Michigan Black Woman Files Suit Against Target for Being Profiled, Cuffed, Dragged, Embarrassed and Stripped

A Black woman is suing Target for profiling in a Southfield Michigan store that forced her to strip down to her undergarments to prove she wasn’t a thief.

Male security officers grabbed, cuffed and dragged Ashanae Davis; yelled loudly that she was wearing stolen bikini panties under her clothing; and made her strip down before she could leave the store. The officer who cuffed and dragged Davis was white. The Black officer, who first grabbed Davis, 20, was fired the day after the incident.

It’s unclear, at this time, if any disciplinary actions will be taken against the other officer. Target issued an apology and promised to focus on issues in that store as well as continued trainings across the company.

Shopping while Black is a well-known experience, with over 40 percent of Blacks saying they are treated unfairly in retail environments.

Davis’ civil rights attorney Jasmine Rand, who claims that she will be revealing more stories to the nation soon from Black women concerning Target, told the Huffington Post: If Target fired only the African American male employee, I find the effort a compounding act of racial discrimination. Hate can’t drive out hate from corporate culture.” She also added that Target needed to close their stores for sensitivity trainings like Starbucks had done.

Given that Starbucks’ Chairman just stepped down, it seems that closing the stores for a day wasn’t necessarily the best move, however. This is a little different than what Starbucks did.

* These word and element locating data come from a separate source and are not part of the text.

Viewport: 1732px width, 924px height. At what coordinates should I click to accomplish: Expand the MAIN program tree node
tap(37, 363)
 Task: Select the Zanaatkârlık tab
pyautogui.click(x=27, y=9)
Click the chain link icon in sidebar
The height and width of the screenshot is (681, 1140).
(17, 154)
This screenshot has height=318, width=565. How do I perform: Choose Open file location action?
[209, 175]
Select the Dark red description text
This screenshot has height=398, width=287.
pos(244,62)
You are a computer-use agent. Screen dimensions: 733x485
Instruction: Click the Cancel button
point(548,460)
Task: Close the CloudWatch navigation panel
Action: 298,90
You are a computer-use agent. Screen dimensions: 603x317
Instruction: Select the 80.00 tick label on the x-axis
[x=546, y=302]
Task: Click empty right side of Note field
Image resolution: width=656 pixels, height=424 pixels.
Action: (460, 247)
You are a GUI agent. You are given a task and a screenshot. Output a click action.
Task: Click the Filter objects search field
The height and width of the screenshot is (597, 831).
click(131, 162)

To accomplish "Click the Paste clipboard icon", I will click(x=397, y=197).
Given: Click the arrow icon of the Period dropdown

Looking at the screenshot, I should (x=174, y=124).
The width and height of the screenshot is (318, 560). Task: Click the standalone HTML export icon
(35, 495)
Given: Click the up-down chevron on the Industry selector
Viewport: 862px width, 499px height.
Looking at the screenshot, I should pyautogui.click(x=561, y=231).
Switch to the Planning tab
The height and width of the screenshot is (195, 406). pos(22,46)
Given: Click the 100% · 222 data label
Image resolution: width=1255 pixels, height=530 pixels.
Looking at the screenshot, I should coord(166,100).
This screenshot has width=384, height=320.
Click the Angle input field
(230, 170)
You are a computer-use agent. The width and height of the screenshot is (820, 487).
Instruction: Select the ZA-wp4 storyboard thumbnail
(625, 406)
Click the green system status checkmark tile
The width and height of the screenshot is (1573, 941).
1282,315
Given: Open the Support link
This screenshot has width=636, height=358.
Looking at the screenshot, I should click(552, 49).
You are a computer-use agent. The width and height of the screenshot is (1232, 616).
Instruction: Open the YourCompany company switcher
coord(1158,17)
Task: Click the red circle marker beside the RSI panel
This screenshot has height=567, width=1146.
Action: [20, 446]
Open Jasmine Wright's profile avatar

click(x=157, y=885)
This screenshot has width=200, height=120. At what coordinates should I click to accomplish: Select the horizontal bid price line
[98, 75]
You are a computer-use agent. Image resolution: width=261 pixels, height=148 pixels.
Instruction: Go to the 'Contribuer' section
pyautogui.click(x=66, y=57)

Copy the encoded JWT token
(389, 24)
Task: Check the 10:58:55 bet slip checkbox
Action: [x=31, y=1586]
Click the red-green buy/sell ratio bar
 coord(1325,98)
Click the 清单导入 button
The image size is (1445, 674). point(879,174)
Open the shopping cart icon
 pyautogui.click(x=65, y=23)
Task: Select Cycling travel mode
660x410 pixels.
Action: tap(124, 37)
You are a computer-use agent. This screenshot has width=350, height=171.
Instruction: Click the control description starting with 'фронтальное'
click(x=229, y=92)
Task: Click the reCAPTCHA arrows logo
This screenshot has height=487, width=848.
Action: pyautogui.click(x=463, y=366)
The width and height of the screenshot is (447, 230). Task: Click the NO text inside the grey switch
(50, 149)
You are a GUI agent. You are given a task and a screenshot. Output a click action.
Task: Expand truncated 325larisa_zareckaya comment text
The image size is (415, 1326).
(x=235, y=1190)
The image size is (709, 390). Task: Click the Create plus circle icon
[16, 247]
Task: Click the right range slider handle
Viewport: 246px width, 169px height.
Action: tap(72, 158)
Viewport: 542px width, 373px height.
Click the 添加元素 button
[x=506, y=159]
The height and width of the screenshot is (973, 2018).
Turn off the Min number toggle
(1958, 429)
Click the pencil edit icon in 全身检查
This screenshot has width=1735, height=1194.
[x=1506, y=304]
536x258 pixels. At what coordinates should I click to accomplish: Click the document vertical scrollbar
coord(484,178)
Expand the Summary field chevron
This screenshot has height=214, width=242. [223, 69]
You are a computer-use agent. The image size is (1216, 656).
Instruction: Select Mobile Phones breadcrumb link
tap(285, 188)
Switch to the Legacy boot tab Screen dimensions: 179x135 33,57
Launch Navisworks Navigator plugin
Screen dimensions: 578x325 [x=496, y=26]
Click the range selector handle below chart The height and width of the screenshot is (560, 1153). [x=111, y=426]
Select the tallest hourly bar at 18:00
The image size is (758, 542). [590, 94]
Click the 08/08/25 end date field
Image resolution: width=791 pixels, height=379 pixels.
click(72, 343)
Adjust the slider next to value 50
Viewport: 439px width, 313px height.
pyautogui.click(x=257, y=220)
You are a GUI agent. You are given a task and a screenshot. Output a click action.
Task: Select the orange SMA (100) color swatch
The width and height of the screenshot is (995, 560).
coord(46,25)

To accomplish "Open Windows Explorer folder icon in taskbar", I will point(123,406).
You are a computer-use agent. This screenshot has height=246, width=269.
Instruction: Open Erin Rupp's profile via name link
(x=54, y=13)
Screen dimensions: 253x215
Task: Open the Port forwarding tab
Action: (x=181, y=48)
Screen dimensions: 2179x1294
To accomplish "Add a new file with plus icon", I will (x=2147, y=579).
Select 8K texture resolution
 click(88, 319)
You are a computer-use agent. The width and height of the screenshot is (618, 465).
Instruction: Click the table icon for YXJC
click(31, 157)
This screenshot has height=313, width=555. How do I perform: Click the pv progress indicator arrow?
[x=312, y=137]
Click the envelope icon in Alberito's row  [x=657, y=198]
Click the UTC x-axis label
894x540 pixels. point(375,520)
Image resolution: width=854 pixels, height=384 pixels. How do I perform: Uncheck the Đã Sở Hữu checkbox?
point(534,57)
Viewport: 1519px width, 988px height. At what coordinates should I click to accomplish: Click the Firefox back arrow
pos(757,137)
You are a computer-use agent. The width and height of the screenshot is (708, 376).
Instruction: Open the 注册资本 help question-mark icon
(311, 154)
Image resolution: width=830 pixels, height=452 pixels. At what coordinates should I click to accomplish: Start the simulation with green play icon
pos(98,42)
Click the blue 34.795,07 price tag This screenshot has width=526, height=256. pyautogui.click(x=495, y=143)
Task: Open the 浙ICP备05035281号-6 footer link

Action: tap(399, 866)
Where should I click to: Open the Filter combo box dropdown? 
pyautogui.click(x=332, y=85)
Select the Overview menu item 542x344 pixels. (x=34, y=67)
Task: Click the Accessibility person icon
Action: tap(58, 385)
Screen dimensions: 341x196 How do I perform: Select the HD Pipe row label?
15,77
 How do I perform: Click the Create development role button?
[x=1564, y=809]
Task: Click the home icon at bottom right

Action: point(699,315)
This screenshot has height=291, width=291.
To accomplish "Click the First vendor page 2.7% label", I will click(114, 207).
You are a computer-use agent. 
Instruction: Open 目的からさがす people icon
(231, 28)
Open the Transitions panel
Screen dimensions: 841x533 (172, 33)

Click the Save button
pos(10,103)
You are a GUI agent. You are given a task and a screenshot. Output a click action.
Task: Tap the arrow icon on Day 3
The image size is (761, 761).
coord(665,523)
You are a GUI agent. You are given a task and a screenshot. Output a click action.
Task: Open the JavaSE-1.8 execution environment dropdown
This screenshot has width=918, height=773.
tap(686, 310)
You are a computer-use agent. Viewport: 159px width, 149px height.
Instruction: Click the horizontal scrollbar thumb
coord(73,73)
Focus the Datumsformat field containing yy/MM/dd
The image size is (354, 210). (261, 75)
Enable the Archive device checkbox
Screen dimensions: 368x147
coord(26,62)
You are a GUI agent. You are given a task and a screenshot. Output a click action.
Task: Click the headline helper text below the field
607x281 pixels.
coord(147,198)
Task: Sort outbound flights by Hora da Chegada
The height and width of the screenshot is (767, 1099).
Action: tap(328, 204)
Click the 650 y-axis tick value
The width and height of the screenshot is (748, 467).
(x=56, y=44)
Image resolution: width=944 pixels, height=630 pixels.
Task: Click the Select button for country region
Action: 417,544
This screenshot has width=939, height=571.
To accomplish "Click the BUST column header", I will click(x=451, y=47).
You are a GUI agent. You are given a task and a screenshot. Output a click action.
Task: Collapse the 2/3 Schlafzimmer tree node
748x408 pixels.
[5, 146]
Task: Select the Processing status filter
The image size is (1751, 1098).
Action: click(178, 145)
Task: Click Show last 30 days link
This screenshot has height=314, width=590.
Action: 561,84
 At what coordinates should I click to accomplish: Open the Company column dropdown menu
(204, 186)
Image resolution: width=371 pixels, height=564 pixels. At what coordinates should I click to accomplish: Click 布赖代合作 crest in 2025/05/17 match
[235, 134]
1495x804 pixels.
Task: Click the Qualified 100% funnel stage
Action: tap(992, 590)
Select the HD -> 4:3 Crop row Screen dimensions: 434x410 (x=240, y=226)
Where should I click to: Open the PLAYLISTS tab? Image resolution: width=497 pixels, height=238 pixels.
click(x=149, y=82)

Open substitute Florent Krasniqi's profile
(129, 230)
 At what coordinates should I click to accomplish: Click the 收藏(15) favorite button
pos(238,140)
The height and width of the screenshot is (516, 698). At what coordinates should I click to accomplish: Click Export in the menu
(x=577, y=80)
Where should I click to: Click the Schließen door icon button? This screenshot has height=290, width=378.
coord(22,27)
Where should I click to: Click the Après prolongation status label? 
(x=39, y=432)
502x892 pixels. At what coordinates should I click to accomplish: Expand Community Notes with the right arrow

Target responded with a statement saying that unconscious bias trainings were started last year and are being rolled out to teams across the country. The company said: We’re continuing to make it a part of all of our company’s learning and development plans, including the ones we use whenever new team members come onboard.”

While companies across the U.S. have a form of diversity training, those like Starbucks realized that you can’t undo bias by just telling a person what to do and holding a one-day training. The company that consistently reflects a culture of transparency, problem solving and a continued commitment to helping people be better will get better.